Los banqueros centrales del mundo no suelen involucrarse en ciclos de exageración, pero esta semana el Banco de Inglaterra no pudo quedarse callado.
En una cruda evaluación, los funcionarios advirtieron que la creciente ola de inversiones en inteligencia artificial podría estar inflándose hasta convertirse en algo peligrosamente frágil.
No lo llamaron “burbuja” directamente, pero cualquiera que leyera entre líneas podía sentir la tensión.
Es el tipo de advertencia que te hace echar un vistazo dos veces a tu cartera de acciones tecnológicas y preguntarte: ¿estamos generando brillantez o simplemente pura palabrería?

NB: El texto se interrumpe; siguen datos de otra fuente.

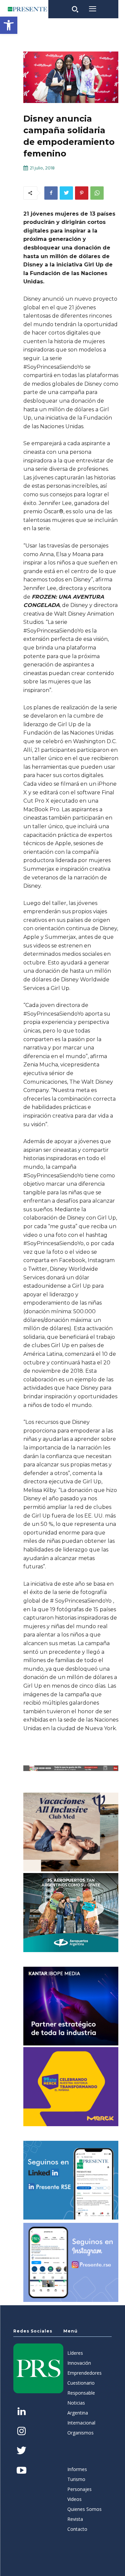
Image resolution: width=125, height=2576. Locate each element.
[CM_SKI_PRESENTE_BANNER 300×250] (70, 1832)
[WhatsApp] (97, 193)
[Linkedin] (21, 2412)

La nota del banco central señaló el aumento de las valoraciones de las empresas con gran uso de IA, dando a entender que el entusiasmo de los inversores podría estar superando la rentabilidad realista.
Casi se pueden escuchar los ecos de los frenesíes tecnológicos del pasado: ¿la era de las puntocom, alguien?
Eso no es sólo un pensamiento nostálgico; Reuters informó recientemente que las inversiones colectivas en IA de las Big Tech podrían alcanzar la asombrosa cifra de 364 mil millones de dólares este año, incluso cuando los modelos de ingresos siguen siendo confusos.
No son sólo los analistas financieros los que susurran sobre el sobrecalentamiento. Los economistas de Oxford Economics señalaron en su último comentario que “las ganancias de productividad de la IA son reales pero desiguales”, una forma educada de decir que algunos sectores todavía están esperando que aparezca la eficiencia prometida.
Mientras tanto, el optimismo del mercado sigue siendo acelerado y todos, desde los fabricantes de chips hasta las nuevas empresas de chatbots, están presentando su producto como la próxima frontera. Algunos de ellos tendrán razón; la mayoría no lo hará.
Y también hay una corriente cultural subyacente. La idea de que la IA puede “arreglarlo todo” ha comenzado a desmoronarse.
¿Recuerdas cuando ChatGPT se volvió viral por primera vez y todos, desde profesores hasta programadores, sintieron el temblor? Desde entonces, ese asombro se ha convertido en precaución.
Según un análisis reciente de Bloomberg, los operadores ya están reduciendo las expectativas para algunas de las empresas de IA más especulativas, incluso cuando los gigantes (Nvidia, Microsoft, Google) siguen generando ganancias récord.
Es un momento extraño en pantalla dividida: exuberancia por un lado, inquietud por el otro.
Detrás de todo esto hay una historia más tranquila sobre infraestructura. Meta y Amazon siguen invirtiendo miles de millones en centros de datos, como informa el Financial Times, para soportar las cargas de trabajo de IA del mañana.
Pero los costos de energía, la escasez de chips y las limitaciones de enfriamiento son verdaderos obstáculos. Si estos empiezan a tener efecto, las valoraciones sustentadas por un optimismo interminable sobre la IA podrían tambalearse más rápido de lo esperado.
Vale la pena recordar que la cautela del Banco de Inglaterra no es antiinnovación: es realismo. Puedes sentir un toque de “hemos visto esta película antes” en su tono.
La pregunta no es si la IA cambiará la economía (ya lo ha hecho), sino si el mercado ha valorado ese cambio con sensatez.
Mientras un comerciante de Londres bromeaba en una charla en un café, escuché: “La IA es como la nueva fiebre del oro, excepto que la mitad de los mineros venden palas hechas de vapor”.
En mi opinión, la advertencia parece oportuna, tal vez incluso saludable. Los mercados necesitan una dosis de escepticismo de vez en cuando.
Si obliga a los inversores a separar el progreso significativo del marketing, eso no es ninguna tragedia.
La revolución de la IA no va a ninguna parte, pero tal vez, sólo tal vez, sea hora de que todos dejen de pretender que cada línea de código merece una valoración de mil millones de dólares.